Broadcom stock leapt roughly 13 % on the day after news broke of a new chip partnership with OpenAI, adding fresh momentum to the semiconductor rally driven by AI infrastructure demand.
This move complements recent high-profile deals between OpenAI and Nvidia as well as OpenAI and AMD, reinforcing the trend of AI firms seeking diversified hardware supply chains.
Under the agreement, OpenAI will design custom AI processors while Broadcom will take charge of development and deployment.
The deployment is slated to begin in the second half of 2026 and span through 2029.
Broadcom’s share price reaction reflects investor enthusiasm about the company’s elevated role in AI infrastructure as OpenAI shifts from off-the-shelf GPUs to bespoke silicon.

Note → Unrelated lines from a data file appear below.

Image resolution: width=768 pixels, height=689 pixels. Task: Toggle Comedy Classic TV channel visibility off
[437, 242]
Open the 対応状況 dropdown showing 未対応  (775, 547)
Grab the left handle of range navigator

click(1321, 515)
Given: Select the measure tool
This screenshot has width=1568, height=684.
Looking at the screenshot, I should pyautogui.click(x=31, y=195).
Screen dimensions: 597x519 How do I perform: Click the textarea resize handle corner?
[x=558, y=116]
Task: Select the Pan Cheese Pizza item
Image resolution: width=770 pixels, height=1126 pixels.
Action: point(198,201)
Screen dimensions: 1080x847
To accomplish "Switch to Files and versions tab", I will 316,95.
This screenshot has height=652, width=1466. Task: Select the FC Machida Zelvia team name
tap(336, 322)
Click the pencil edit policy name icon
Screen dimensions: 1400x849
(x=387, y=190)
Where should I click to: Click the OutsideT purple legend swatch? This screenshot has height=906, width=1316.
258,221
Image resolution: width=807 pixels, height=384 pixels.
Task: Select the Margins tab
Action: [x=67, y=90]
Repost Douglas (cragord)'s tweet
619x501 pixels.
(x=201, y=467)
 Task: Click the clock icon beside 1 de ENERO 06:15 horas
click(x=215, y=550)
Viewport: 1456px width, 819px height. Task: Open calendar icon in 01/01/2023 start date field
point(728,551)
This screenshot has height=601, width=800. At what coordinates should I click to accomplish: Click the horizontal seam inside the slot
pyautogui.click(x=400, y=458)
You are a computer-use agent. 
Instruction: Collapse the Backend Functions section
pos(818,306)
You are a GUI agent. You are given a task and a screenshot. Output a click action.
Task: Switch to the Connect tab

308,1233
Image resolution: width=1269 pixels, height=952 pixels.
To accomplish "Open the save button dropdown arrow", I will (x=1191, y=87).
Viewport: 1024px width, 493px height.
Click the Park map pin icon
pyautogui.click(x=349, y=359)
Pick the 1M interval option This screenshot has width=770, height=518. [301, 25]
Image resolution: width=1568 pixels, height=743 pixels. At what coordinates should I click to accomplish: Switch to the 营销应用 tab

The deal calls for 10 gigawatts’ worth of AI chips, a scale comparable to powering more than 8 million U.S. homes, underscoring the size of compute that OpenAI will absorb internally.
Notably, the new chips will be integrated with Broadcom’s networking stack (Ethernet and related gear), giving it an edge over smaller rivals and directly challenging Nvidia’s networking solutions like InfiniBand.
This Broadcom tie-up joins the roster of recent OpenAI agreements: Nvidia is backing OpenAI’s data center systems with up to 10 GW capacity, while OpenAI’s AMD deal covers 6 GW and gives it equity warrants to acquire a stake.
The diversification away from exclusive reliance on Nvidia aims to reduce supply risks and negotiate better economics, while also increasing OpenAI’s self-reliance in compute infrastructure.
The companies declined to disclose financial terms of the deal, leaving market watchers to speculate on margin dynamics and capital allocation.
Some analysts caution that custom chip projects historically face delays or performance gaps versus leading GPU providers, noting that Microsoft and Meta have struggled with in-house chip efforts.
Broadcom’s 13 % surge highlights how crucial chip supply to AI platforms has become. By joining Nvidia and AMD in OpenAI’s hardware ecosystem, Broadcom cements its place among the new frontier players in the AI semiconductor arms race.